Artificial Intelligence Trento Journal Club

Open discussions and lightning talks on artificial intelligence topics

The AIT Journal Club is an open-science initiative aiming to create a friendly environment to discuss and speculate about the recent research trends in Artificial Intelligence, Machine Learning and Computer Science. It is not a formal occasion either! We will have a lightning talk at each meeting to introduce the topic and get the conversation going, leading to having a drink together after the event! It is open to all interested PhDs, students, researchers, (and professors!) who don't mind spending an evening talking about science and making new friends.


August 4th, 2023 - 17:00

FabLab UniTrento, DISI Department, Via Sommarive 9, Povo, Trento

Learning Identity Effects with Graph Neural Networks

Giuseppe Alessio D'inverno (University of Siena)

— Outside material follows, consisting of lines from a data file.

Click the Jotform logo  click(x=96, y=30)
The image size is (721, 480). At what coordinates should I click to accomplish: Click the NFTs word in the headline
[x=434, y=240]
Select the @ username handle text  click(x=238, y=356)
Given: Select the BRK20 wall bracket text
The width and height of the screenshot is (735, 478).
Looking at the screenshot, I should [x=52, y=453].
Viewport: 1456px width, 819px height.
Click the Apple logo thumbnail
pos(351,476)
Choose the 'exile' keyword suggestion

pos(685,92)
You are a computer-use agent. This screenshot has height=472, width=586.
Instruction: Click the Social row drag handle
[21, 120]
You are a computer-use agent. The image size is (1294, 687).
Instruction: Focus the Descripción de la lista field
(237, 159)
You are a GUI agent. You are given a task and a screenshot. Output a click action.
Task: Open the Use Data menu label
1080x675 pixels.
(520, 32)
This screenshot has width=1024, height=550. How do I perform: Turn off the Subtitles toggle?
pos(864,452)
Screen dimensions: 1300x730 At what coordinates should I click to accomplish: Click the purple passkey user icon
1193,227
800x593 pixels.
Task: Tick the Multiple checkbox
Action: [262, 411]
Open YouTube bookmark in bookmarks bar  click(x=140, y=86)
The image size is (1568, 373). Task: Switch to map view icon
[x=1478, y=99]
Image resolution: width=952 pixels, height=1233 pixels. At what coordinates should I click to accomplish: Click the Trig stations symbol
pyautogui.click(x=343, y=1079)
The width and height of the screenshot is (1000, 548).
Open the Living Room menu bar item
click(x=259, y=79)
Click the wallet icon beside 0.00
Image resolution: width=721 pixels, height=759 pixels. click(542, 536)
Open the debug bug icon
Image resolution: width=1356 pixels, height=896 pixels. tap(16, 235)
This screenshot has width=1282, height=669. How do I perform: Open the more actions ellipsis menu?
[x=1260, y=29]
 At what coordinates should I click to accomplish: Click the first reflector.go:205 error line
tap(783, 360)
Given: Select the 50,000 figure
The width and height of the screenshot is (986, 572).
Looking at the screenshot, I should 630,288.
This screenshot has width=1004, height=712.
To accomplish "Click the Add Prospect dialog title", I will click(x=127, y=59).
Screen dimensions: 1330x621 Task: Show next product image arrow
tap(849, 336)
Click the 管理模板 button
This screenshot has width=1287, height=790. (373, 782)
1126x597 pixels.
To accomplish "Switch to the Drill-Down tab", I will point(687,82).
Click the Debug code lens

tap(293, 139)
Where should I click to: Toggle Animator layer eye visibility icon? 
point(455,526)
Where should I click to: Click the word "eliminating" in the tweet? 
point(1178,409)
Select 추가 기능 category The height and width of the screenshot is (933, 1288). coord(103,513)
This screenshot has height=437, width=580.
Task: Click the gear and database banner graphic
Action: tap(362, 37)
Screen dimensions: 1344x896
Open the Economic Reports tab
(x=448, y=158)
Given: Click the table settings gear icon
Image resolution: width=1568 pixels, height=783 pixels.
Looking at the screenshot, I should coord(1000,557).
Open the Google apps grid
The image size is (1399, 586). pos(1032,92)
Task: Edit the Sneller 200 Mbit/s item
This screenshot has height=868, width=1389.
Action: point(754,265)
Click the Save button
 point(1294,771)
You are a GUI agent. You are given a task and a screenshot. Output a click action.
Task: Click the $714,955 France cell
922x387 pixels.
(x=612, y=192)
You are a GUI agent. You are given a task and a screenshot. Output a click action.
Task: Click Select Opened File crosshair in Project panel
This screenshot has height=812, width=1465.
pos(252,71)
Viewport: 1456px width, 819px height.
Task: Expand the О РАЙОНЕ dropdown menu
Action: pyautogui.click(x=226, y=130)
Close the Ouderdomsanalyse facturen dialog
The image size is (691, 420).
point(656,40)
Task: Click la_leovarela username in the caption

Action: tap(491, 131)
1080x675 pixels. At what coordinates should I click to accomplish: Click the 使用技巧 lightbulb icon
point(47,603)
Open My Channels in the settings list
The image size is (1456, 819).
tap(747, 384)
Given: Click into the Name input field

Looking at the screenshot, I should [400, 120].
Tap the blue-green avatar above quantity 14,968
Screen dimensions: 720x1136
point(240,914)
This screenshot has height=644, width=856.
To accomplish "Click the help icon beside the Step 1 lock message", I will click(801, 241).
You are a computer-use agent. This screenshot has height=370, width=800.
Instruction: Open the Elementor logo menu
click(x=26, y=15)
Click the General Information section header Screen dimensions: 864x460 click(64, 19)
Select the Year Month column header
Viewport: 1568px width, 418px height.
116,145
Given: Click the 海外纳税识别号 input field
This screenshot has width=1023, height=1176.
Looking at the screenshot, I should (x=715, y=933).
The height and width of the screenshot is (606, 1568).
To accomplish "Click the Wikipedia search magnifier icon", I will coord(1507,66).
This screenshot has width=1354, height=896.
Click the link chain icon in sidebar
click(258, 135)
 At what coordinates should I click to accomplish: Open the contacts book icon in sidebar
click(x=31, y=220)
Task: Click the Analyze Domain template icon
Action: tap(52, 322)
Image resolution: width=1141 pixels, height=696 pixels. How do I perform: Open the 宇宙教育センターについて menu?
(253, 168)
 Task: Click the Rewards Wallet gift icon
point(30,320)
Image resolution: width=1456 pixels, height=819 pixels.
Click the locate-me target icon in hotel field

Graph Neural Networks (GNNs) have emerged in the past years as a powerful tool to learn tasks on a wide range of graph domains in a data-driven fashion; among all the proposed models, the so-called Message-Passing GNNs (MP-GNNs) have gained more and more popularity for their intuitive formulation, strictly linked with the Weisfeiler-Lehman (WL) test for graph isomorphism, which they have been proven equivalent to. From a theoretical point of view, MP-GNNs have been shown to be universal approximators and their generalization capabilities have been recently investigated for MP-GNNs, under a variety of generalization measures (VC-dimension, Rademacher complexity, etc).The aim of our work is to show the potential and practical limitations on the generalization capabilities of MP-GNNs in their (in)ability to learn the so-called identity effects, i.e. the task of determining if an object is composed of two identical patterns or not. We analyze two case studies: two-letters words, extending the existing results for MLPs and RNNs presented in [1], for which it is shown that, using SGD training, the neural network is not able to generalize to unseen patterns, since the training set is invariant to orthogonal transformations; dicyclic graphs, i.e. graphs composed by two cycles of any length, for which we present positive theoretical results, partially supported by numerical results. The theoretical analysis is supported by an extensive experimental study. [1] Brugiapaglia, Simone, M. Liu, and Paul Tupper. Invariance, encodings, and generalization: learning identity effects with neural networks. Neural Computation 34.8 (2022): 1756-1789.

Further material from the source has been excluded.